■ **Information given**

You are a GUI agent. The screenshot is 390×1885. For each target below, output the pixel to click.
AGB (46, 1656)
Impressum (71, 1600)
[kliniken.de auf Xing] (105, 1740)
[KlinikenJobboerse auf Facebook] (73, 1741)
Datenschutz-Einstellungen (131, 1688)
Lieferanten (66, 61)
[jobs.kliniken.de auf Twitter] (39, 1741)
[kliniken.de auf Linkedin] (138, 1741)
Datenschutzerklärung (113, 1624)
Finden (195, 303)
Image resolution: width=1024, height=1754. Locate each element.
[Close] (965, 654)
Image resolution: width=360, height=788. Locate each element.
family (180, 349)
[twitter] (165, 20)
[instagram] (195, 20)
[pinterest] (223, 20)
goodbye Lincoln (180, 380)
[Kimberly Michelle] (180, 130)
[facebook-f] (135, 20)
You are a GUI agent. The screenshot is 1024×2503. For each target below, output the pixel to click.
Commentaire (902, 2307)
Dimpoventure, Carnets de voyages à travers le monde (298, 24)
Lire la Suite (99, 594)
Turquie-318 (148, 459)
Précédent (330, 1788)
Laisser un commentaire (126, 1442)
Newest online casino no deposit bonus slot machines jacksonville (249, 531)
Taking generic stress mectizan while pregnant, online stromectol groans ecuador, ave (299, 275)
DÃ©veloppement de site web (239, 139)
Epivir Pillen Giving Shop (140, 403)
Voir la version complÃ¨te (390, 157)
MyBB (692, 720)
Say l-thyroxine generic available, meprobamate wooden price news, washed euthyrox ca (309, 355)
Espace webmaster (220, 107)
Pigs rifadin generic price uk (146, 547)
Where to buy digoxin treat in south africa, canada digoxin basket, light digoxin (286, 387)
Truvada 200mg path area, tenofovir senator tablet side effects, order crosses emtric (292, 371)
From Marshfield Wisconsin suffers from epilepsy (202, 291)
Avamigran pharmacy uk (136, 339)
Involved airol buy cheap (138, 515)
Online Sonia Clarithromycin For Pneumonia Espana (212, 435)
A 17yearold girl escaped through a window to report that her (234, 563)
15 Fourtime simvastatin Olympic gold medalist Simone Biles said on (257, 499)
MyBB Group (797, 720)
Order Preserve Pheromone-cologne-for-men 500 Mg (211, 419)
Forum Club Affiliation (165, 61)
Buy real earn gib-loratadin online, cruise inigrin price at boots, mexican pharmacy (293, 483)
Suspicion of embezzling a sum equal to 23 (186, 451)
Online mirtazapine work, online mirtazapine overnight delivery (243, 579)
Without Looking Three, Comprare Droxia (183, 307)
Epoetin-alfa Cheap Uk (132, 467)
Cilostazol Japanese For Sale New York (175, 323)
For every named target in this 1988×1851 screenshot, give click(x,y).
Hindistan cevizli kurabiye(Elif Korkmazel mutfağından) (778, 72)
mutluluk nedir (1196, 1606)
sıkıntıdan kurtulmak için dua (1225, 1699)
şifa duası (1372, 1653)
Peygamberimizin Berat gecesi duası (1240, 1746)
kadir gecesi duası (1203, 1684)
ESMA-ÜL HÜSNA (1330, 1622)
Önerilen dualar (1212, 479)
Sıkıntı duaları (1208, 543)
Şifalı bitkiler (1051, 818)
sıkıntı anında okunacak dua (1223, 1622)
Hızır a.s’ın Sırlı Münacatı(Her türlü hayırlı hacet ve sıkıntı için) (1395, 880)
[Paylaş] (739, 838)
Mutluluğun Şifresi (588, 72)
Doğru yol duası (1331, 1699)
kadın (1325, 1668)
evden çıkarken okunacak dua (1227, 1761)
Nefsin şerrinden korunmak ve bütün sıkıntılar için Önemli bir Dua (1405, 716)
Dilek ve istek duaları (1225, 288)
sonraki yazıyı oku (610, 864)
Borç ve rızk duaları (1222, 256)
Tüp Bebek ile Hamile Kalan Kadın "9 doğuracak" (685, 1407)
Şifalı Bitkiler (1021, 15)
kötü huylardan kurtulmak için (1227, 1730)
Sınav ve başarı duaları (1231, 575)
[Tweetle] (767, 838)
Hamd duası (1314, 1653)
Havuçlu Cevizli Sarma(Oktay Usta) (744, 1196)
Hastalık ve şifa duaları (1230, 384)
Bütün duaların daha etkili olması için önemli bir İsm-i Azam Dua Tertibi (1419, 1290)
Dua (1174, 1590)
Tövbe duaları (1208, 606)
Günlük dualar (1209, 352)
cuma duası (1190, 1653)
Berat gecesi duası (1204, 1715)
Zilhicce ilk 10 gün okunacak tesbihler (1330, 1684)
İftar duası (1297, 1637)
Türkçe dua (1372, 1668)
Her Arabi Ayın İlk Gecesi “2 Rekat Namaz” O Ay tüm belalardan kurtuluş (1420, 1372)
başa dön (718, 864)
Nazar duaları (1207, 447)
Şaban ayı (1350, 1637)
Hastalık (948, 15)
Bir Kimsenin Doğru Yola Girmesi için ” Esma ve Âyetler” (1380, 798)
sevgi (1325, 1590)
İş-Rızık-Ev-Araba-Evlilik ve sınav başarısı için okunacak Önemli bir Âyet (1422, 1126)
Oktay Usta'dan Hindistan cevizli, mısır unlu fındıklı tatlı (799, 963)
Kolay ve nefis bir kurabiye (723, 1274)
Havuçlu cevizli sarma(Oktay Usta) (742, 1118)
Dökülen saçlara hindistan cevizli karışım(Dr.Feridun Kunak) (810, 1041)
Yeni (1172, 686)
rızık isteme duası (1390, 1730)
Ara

■ **What needs to be done**
Reproduce the records exactly as they appear.

■ **Answer to the problem**
You are a GUI agent. The screenshot is 390×1885. For each target below, output the pixel to click.
AGB (46, 1656)
Impressum (71, 1600)
[kliniken.de auf Xing] (105, 1740)
[KlinikenJobboerse auf Facebook] (73, 1741)
Datenschutz-Einstellungen (131, 1688)
Lieferanten (66, 61)
[jobs.kliniken.de auf Twitter] (39, 1741)
[kliniken.de auf Linkedin] (138, 1741)
Datenschutzerklärung (113, 1624)
Finden (195, 303)
Image resolution: width=1024, height=1754. Locate each element.
[Close] (965, 654)
Image resolution: width=360, height=788. Locate each element.
family (180, 349)
[twitter] (165, 20)
[instagram] (195, 20)
[pinterest] (223, 20)
goodbye Lincoln (180, 380)
[Kimberly Michelle] (180, 130)
[facebook-f] (135, 20)
You are a GUI agent. The screenshot is 1024×2503. For each target below, output the pixel to click.
Commentaire (902, 2307)
Dimpoventure, Carnets de voyages à travers le monde (298, 24)
Lire la Suite (99, 594)
Turquie-318 (148, 459)
Précédent (330, 1788)
Laisser un commentaire (126, 1442)
Newest online casino no deposit bonus slot machines jacksonville (249, 531)
Taking generic stress mectizan while pregnant, online stromectol groans ecuador, ave (299, 275)
DÃ©veloppement de site web (239, 139)
Epivir Pillen Giving Shop (140, 403)
Voir la version complÃ¨te (390, 157)
MyBB (692, 720)
Say l-thyroxine generic available, meprobamate wooden price news, washed euthyrox ca (309, 355)
Espace webmaster (220, 107)
Pigs rifadin generic price uk (146, 547)
Where to buy digoxin treat in south africa, canada digoxin basket, light digoxin (286, 387)
Truvada 200mg path area, tenofovir senator tablet side effects, order crosses emtric (292, 371)
From Marshfield Wisconsin suffers from epilepsy (202, 291)
Avamigran pharmacy uk (136, 339)
Involved airol buy cheap (138, 515)
Online Sonia Clarithromycin For Pneumonia Espana (212, 435)
A 17yearold girl escaped through a window to report that her (234, 563)
15 Fourtime simvastatin Olympic gold medalist Simone Biles said on (257, 499)
MyBB Group (797, 720)
Order Preserve Pheromone-cologne-for-men 500 Mg (211, 419)
Forum Club Affiliation (165, 61)
Buy real earn gib-loratadin online, cruise inigrin price at boots, mexican pharmacy (293, 483)
Suspicion of embezzling a sum equal to 23 (186, 451)
Online mirtazapine work, online mirtazapine overnight delivery (243, 579)
Without Looking Three, Comprare Droxia (183, 307)
Epoetin-alfa Cheap Uk (132, 467)
Cilostazol Japanese For Sale New York (175, 323)
For every named target in this 1988×1851 screenshot, give click(x,y).
Hindistan cevizli kurabiye(Elif Korkmazel mutfağından) (778, 72)
mutluluk nedir (1196, 1606)
sıkıntıdan kurtulmak için dua (1225, 1699)
şifa duası (1372, 1653)
Peygamberimizin Berat gecesi duası (1240, 1746)
kadir gecesi duası (1203, 1684)
ESMA-ÜL HÜSNA (1330, 1622)
Önerilen dualar (1212, 479)
Sıkıntı duaları (1208, 543)
Şifalı bitkiler (1051, 818)
sıkıntı anında okunacak dua (1223, 1622)
Hızır a.s’ın Sırlı Münacatı(Her türlü hayırlı hacet ve sıkıntı için) (1395, 880)
[Paylaş] (739, 838)
Mutluluğun Şifresi (588, 72)
Doğru yol duası (1331, 1699)
kadın (1325, 1668)
evden çıkarken okunacak dua (1227, 1761)
Nefsin şerrinden korunmak ve bütün sıkıntılar için Önemli bir Dua (1405, 716)
Dilek ve istek duaları (1225, 288)
sonraki yazıyı oku (610, 864)
Borç ve rızk duaları (1222, 256)
Tüp Bebek ile Hamile Kalan Kadın "9 doğuracak" (685, 1407)
Şifalı Bitkiler (1021, 15)
kötü huylardan kurtulmak için (1227, 1730)
Sınav ve başarı duaları (1231, 575)
[Tweetle] (767, 838)
Hamd duası (1314, 1653)
Havuçlu Cevizli Sarma(Oktay Usta) (744, 1196)
Hastalık ve şifa duaları (1230, 384)
Bütün duaların daha etkili olması için önemli bir İsm-i Azam Dua Tertibi (1419, 1290)
Dua (1174, 1590)
Tövbe duaları (1208, 606)
Günlük dualar (1209, 352)
cuma duası (1190, 1653)
Berat gecesi duası (1204, 1715)
Zilhicce ilk 10 gün okunacak tesbihler (1330, 1684)
İftar duası (1297, 1637)
Türkçe dua (1372, 1668)
Her Arabi Ayın İlk Gecesi “2 Rekat Namaz” O Ay tüm belalardan kurtuluş (1420, 1372)
başa dön (718, 864)
Nazar duaları (1207, 447)
Şaban ayı (1350, 1637)
Hastalık (948, 15)
Bir Kimsenin Doğru Yola Girmesi için ” Esma ve Âyetler” (1380, 798)
sevgi (1325, 1590)
İş-Rızık-Ev-Araba-Evlilik ve sınav başarısı için okunacak Önemli bir Âyet (1422, 1126)
Oktay Usta'dan Hindistan cevizli, mısır unlu fındıklı tatlı (799, 963)
Kolay ve nefis bir kurabiye (723, 1274)
Havuçlu cevizli sarma(Oktay Usta) (742, 1118)
Dökülen saçlara hindistan cevizli karışım(Dr.Feridun Kunak) (810, 1041)
Yeni (1172, 686)
rızık isteme duası (1390, 1730)
Ara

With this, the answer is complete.